Una comunidad con un modelo ambicioso y de éxito en este campo es Canarias, pues nos encontramos un programa completo de ecocomedores en el que la propia administración facilita la conexión entre centros y aquellas operadoras ecológicas que estén inscritas como productoras agrícolas y ganaderas en el Fichero de Operadoras y Operadores de Producción Ecológica de Canarias.
En la actualidad cuenta con 116 centros a los que también se les ofrece formación y encuentros. Algo fundamental cuando hablamos de educación y alimentación, porque los comedores no solo tienen misión de alimentación sino que en sí, tienen una función pedagógica esencial. Ofrecen la oportunidad de establecer vínculos entre el entorno, el sistema alimentario, la comunidad próxima y el sistema de producción. Además, el comedor escolar involucra al alumnado, las familias, al personal de cocina, al de cuidado, las productoras y el comercio local. Tienen un enorme potencial para establecer vínculos con la comunidad educativa, el entorno y muchos contenidos curriculares en relación al conocimiento del medio.
Pero si algo tienen pendiente los comedores escolares (además de los buffets hoteleros, establecimientos “all you can eat” y demás opulencias frívolas alimentarias) es luchar contra el desperdicio alimentario. Aquí, ajustar las raciones es clave. La Organización de las Naciones Unidas para la Alimentación y la Agricultura (FAO) estima que tiramos 1.300 millones de toneladas de alimentos al año.
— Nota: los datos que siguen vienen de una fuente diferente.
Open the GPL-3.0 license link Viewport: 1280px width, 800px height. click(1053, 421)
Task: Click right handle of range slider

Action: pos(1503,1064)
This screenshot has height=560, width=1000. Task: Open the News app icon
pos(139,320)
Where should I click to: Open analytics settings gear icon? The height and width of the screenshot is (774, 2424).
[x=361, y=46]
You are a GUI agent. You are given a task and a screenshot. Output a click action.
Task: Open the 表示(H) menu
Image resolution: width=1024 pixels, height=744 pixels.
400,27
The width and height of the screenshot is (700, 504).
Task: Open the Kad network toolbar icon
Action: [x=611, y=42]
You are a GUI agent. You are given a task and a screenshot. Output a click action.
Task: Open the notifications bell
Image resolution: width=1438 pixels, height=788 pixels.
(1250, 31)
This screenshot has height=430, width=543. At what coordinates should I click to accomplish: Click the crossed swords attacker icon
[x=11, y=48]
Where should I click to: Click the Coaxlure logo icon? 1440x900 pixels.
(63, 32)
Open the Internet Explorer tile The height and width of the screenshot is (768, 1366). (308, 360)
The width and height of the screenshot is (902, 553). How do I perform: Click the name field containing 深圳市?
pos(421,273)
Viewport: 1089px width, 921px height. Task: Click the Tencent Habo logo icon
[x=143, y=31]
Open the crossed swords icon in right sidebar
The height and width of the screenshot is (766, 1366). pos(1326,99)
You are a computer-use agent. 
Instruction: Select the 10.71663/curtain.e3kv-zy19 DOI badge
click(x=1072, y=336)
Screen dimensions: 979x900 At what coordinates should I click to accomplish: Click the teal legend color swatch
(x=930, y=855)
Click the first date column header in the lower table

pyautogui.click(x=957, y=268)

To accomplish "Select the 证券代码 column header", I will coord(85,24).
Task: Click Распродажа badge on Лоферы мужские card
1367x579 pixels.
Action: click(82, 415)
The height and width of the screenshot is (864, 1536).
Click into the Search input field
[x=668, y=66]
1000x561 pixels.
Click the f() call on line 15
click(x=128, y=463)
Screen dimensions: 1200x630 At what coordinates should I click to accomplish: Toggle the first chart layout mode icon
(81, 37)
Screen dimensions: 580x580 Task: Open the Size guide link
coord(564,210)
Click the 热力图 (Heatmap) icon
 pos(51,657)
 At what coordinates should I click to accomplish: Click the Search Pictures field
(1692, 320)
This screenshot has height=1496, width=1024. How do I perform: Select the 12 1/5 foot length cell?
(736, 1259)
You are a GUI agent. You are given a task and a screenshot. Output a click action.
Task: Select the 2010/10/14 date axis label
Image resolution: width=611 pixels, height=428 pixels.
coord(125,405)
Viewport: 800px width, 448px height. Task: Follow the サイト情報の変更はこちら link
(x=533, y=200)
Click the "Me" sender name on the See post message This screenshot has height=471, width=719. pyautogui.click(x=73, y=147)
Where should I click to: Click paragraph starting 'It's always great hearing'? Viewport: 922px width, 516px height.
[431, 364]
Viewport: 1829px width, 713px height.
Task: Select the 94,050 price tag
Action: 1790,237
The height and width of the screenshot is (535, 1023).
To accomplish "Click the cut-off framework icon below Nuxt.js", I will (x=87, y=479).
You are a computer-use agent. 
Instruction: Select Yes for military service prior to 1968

Se estima que los alimentos desperdiciados a nivel mundial representan 3.300 millones de toneladas métricas de emisiones anuales de dióxido de carbono y suponen la utilización de alrededor de 1.400 millones de hectáreas de tierra, lo que representa casi el 30% del área cubierta por tierras agrícolas en el mundo.
Para luchar contra este desperdicio alimentario once organizaciones se unieron para pedir a los partidos políticos su compromiso en este tema de cara al 28M. Entre otros objetivos se busca aprobar una estrategia de desperdicio alimentario en la que se incluyan objetivos específicos de reducción hasta el 2030 por parte de todos los
agentes de la cadena alimentaria, en las comunidades autónomas, la incorporación del desperdicio alimentario en los contenidos curriculares, así como en la formación y actividades del conjunto de la comunidad educativa (equipos directivos, profesorado, familias, personal laboral, contratas, entre otros) y fijar unos objetivos concretos, medibles y cuantificables desde un punto de vista ambiental, social y económico.
La educación ecosocial es en sí misma holística y, por ello, la vinculación con la tierra, los territorios, las relaciones entre las personas, etc. deben estar siempre presentes. El respeto a estas redes de interdependencia deben comenzar por la R de reducción, de no consumir lo que no se necesita, de evitar desperdicio, y con especial calado ético, el desperdicio alimentario, porque, simplificando mucho y a modo de ejemplo, detrás de ese tomate que acaba en la basura, no está solo el producto, están los terrenos de cultivo empleados para su siembra, el agua empleada para su crecimiento, la huella de carbono en su traslado a cadenas o locales de distribución, la energía, el tiempo y el esfuerzo humano.